[Source records]

────

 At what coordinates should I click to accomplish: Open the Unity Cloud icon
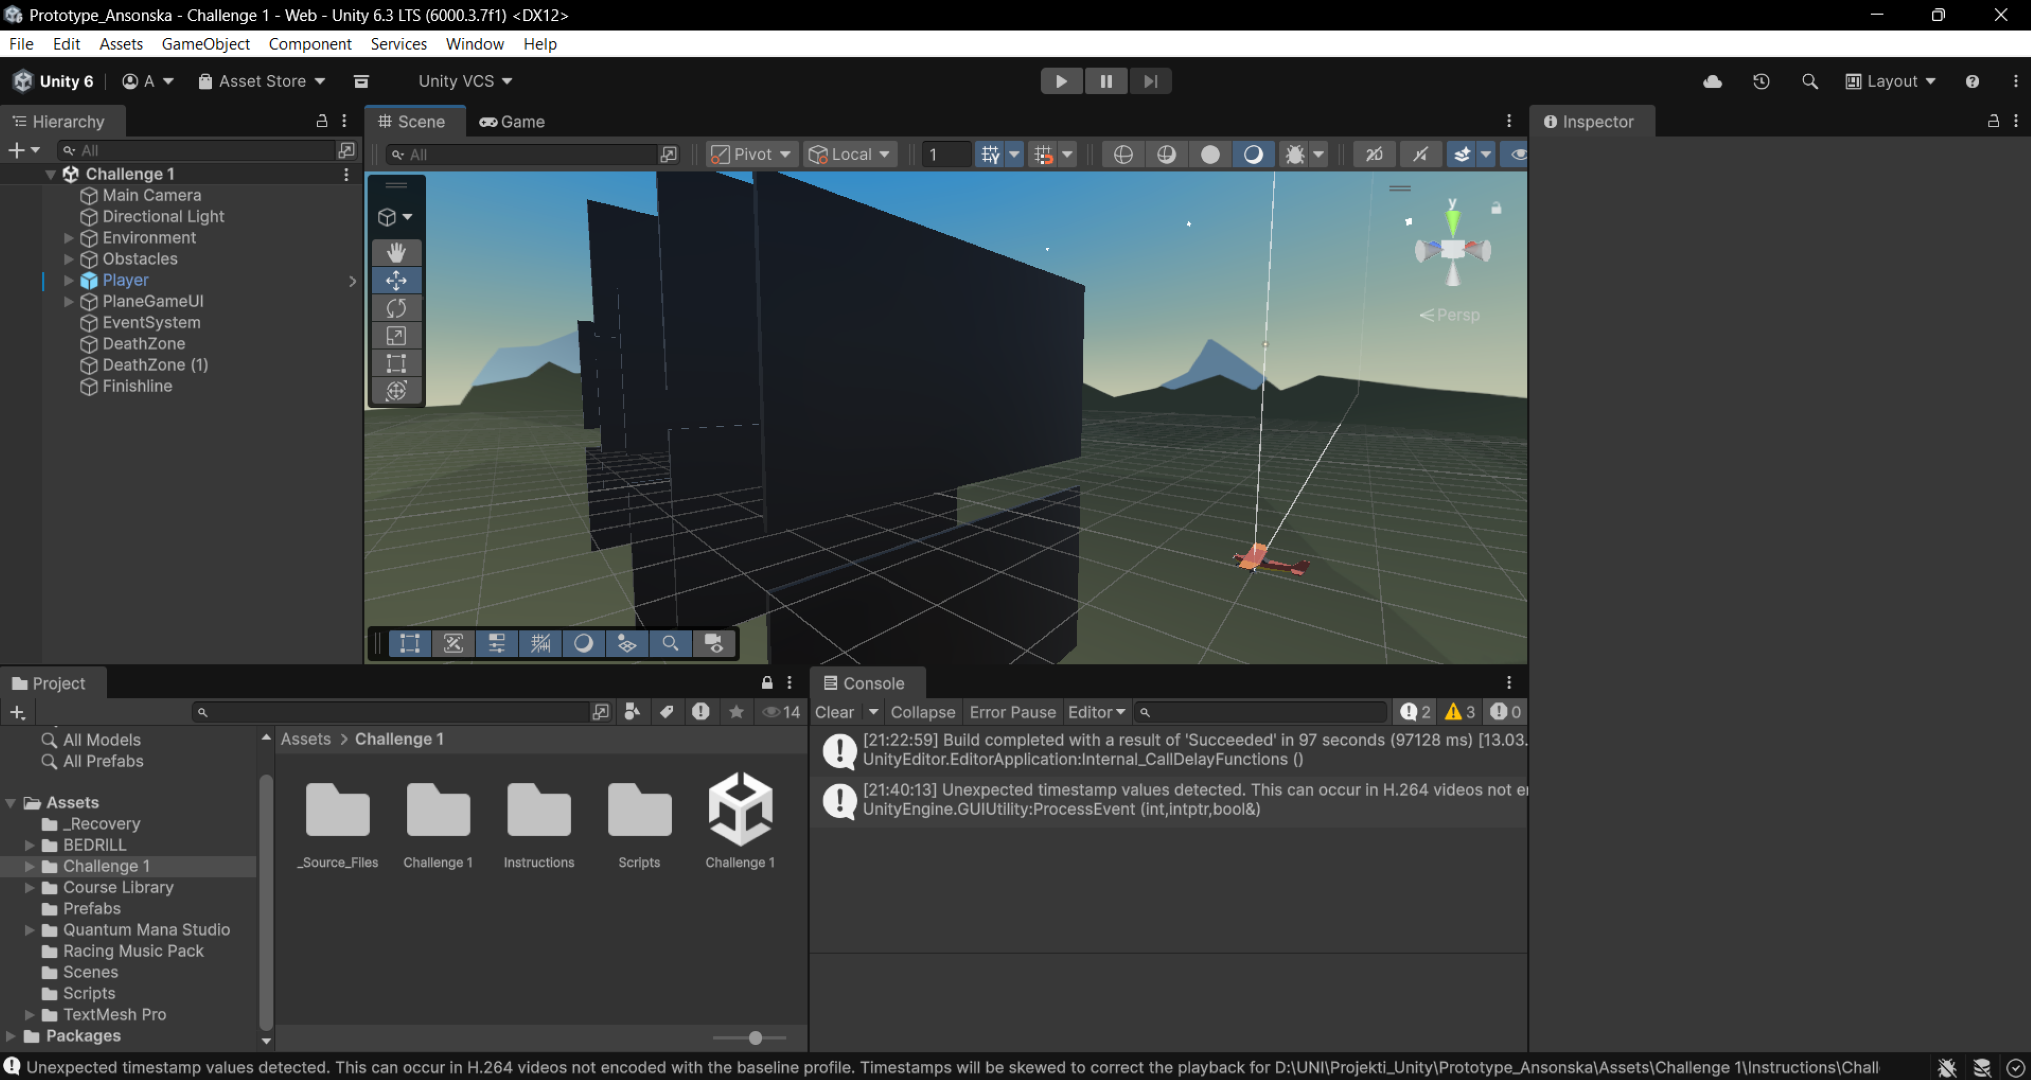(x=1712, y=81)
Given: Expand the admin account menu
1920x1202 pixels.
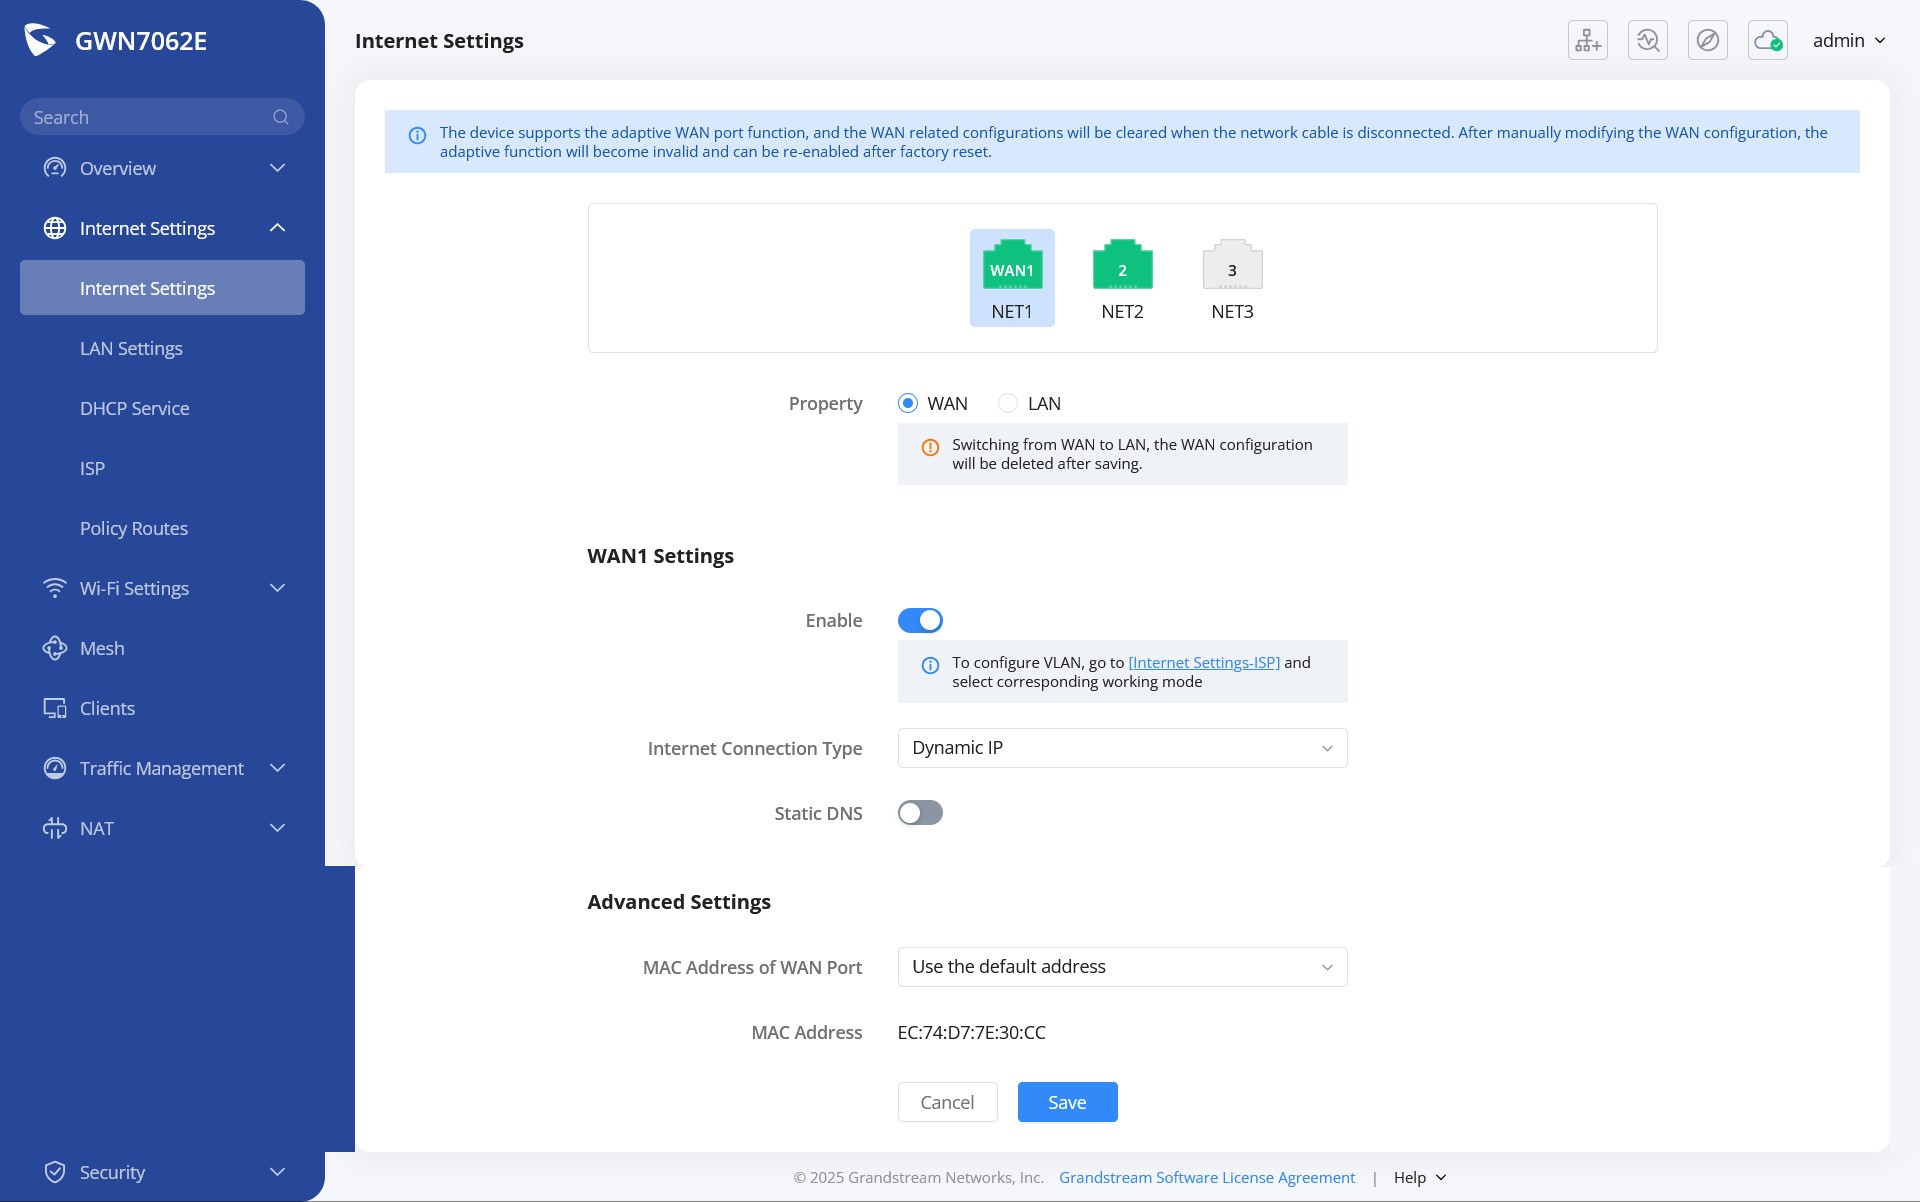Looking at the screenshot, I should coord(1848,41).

────

## Task
An exact reproduction of the data is required, with pictures excluded.

## Answer section
 At what coordinates should I click to accomplish: Open the Unity Cloud icon
(x=1712, y=81)
Given: Expand the admin account menu
1920x1202 pixels.
Looking at the screenshot, I should coord(1848,41).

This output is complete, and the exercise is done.